Streetwise Professor

October 24, 2007

Domestic Disaggregation

Filed under: Politics,Russia — The Professor @ 9:29 am

Robert Amsterdam describes Russia’s divide-and-conquer energy policy “disaggregation.” Disaggregation is also employed domestically. The attacks on civil society, the strangulation of NGOs, the undermining of any potential opposition party, the expanding control over the media, are all designed to atomize Russian society; to prevent the coalescence of any group that could coordinate opposition; thereby to intensify the collective action problems that any opposition must overcome to challenge the incumbent power structures. The emphasis on “vertical” relations–whereby everyone and everything is linked, if at all, only through the intermediation of the central authority–is similarly intended to suppress horizontal coordination among potential sources of opposition.

Such structures are very powerful, but often very brittle. The main threat they face is the spontaneous outbreak of widespread discontent sparked by some issue that affects large numbers of individuals in the same way. If enough people are affected by this issue in the same way, and if it is of sufficient importance to them, it is easier to achieve and sustain spontaneous coordination of the opposition; there is a common issue, a common problem, to rally around. Moreover, the widespread nature of the problem makes it more difficult for the center to stymie the opposition through divide and conquer tactics.

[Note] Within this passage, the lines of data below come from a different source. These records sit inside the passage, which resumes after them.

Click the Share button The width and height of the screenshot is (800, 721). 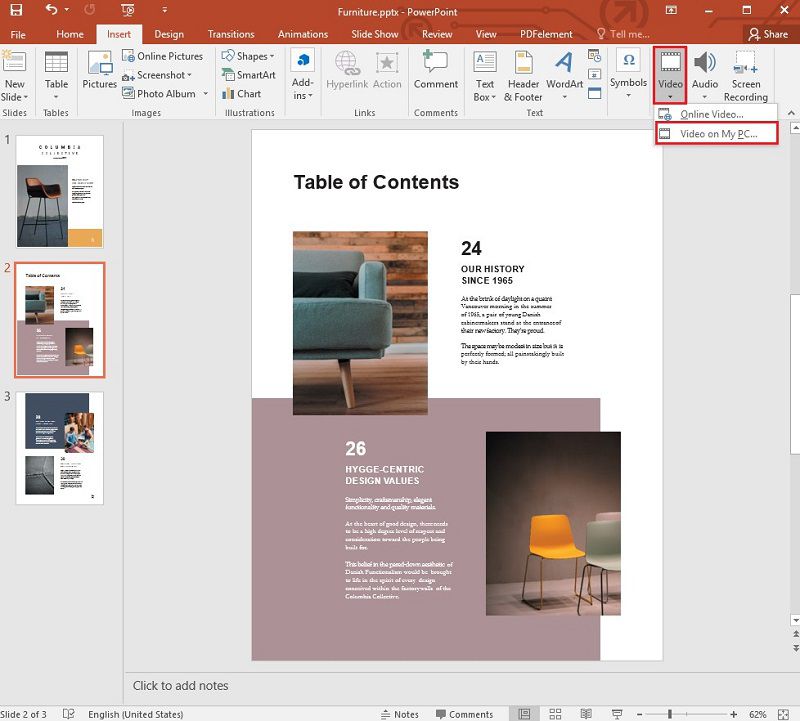coord(772,33)
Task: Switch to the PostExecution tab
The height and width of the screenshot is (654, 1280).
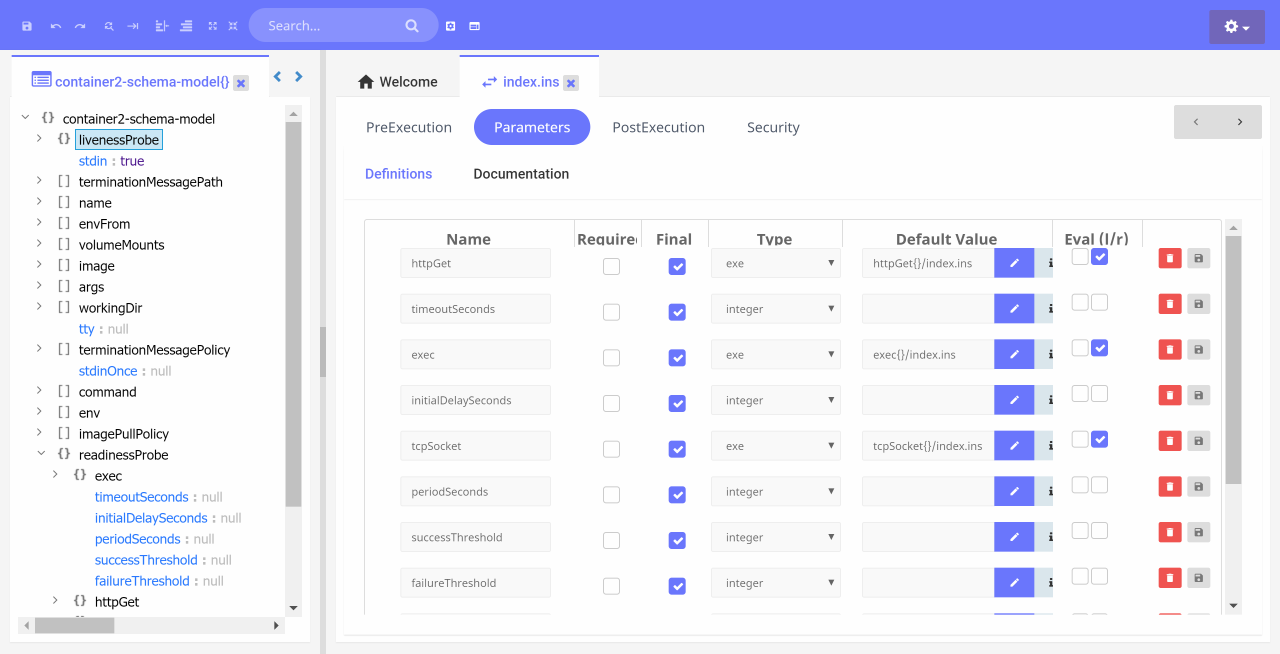Action: pos(658,127)
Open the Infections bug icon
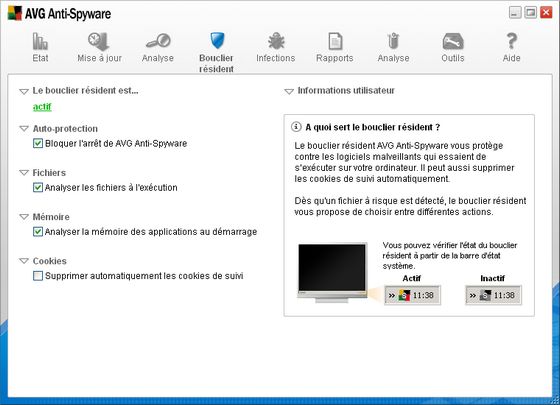560x405 pixels. (x=276, y=41)
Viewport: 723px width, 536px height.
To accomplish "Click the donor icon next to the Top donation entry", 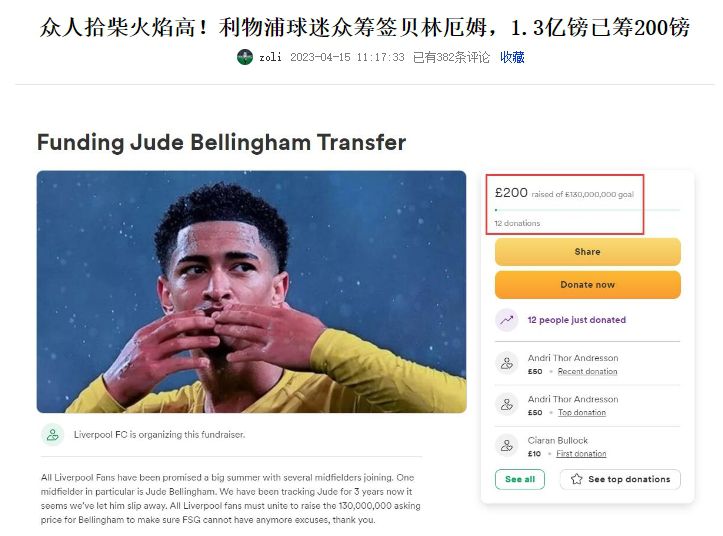I will pos(507,405).

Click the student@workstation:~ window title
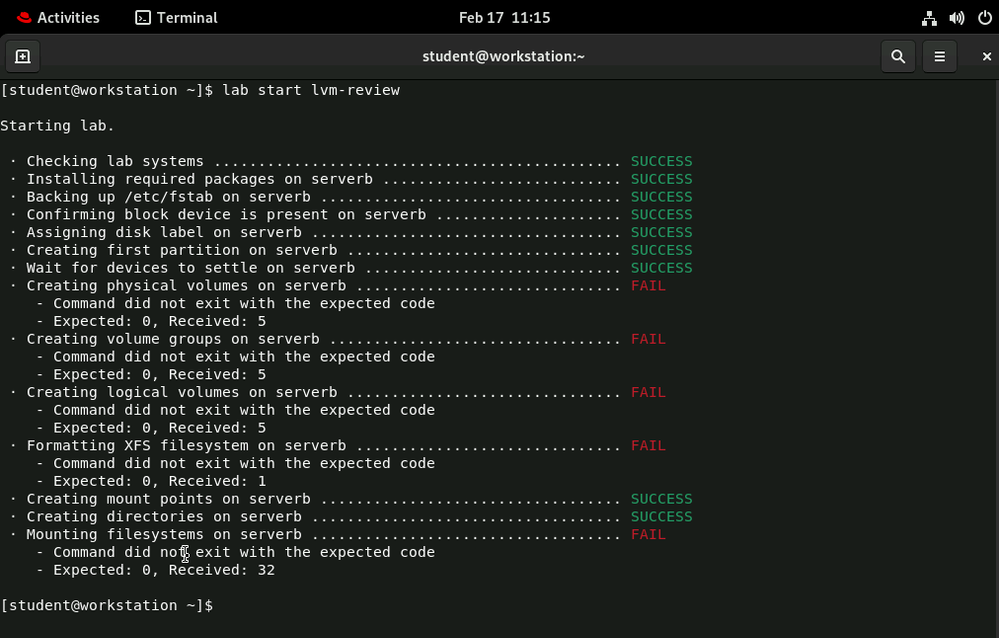(503, 57)
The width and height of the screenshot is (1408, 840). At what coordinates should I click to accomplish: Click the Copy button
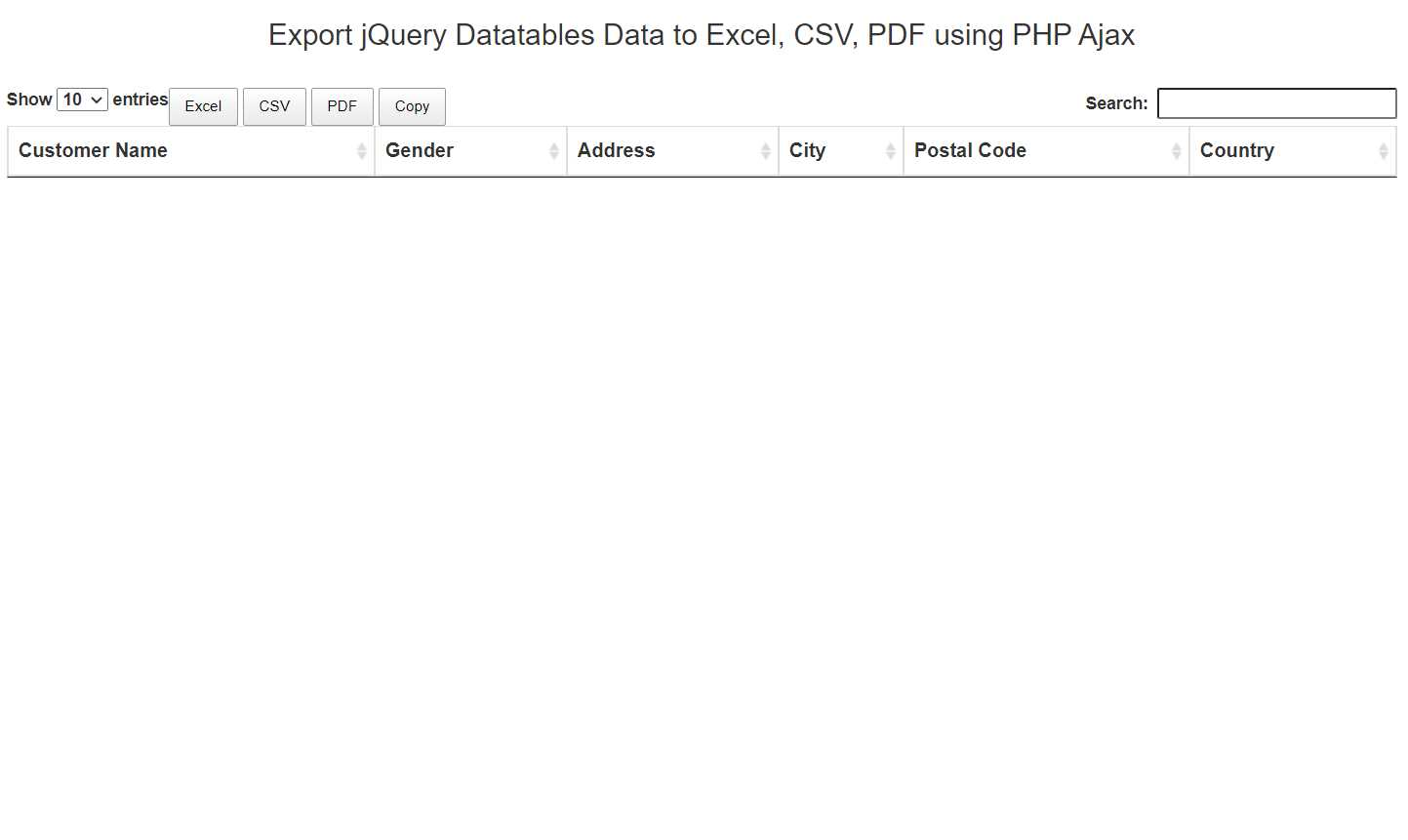tap(412, 106)
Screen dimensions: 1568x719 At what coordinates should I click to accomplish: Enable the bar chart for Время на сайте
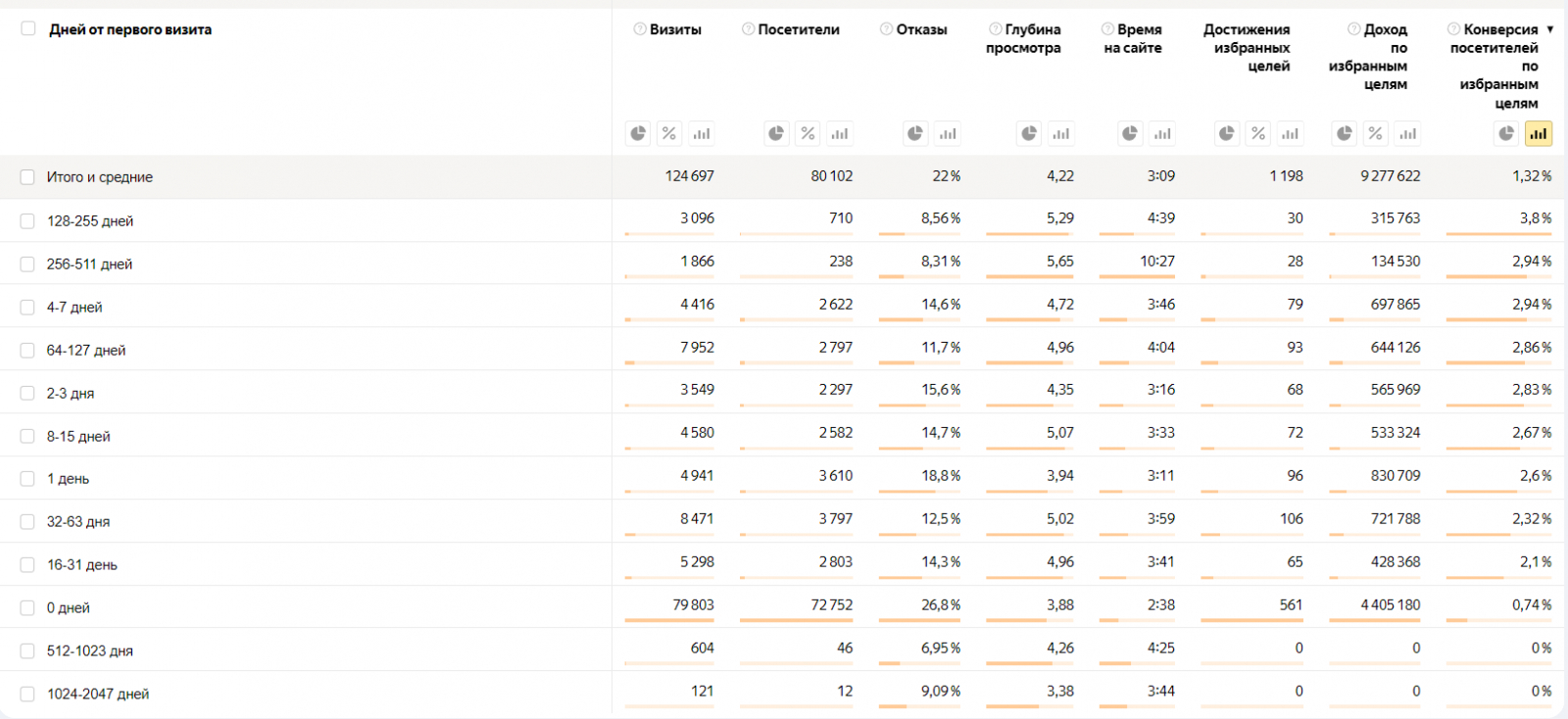pos(1162,133)
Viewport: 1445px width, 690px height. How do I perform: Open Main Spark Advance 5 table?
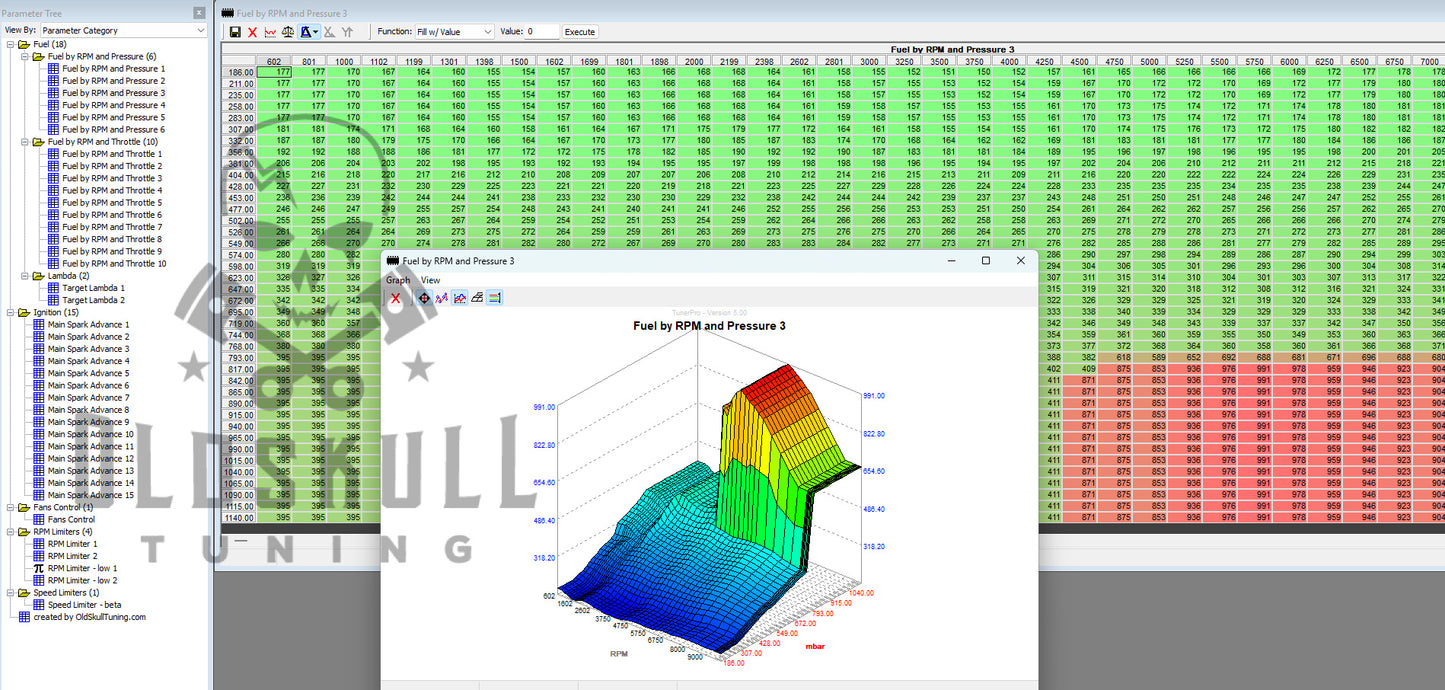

It is far too early to predict that inflation, particularly food price inflation, or the perverse effects of ham-handed attempts to suppress it through price controls, will pose such an existential threat to Putinism. But it is far more dangerous a threat to Putin et al than any political party or movement, individually or collectively. This is especially true given that political maneuvering (firing governors, intimidating reporters, and the like) cannot solve it, and that any economic policy that will mitigate the problem entails other unpalatable costs. These sorts of economic problems are not the kinds of things that Chekists are well-suited to handle, and indeed, many of their instincts are counterproductive.

So, like I say, too early to make dire forecasts . . . but something that bears watching.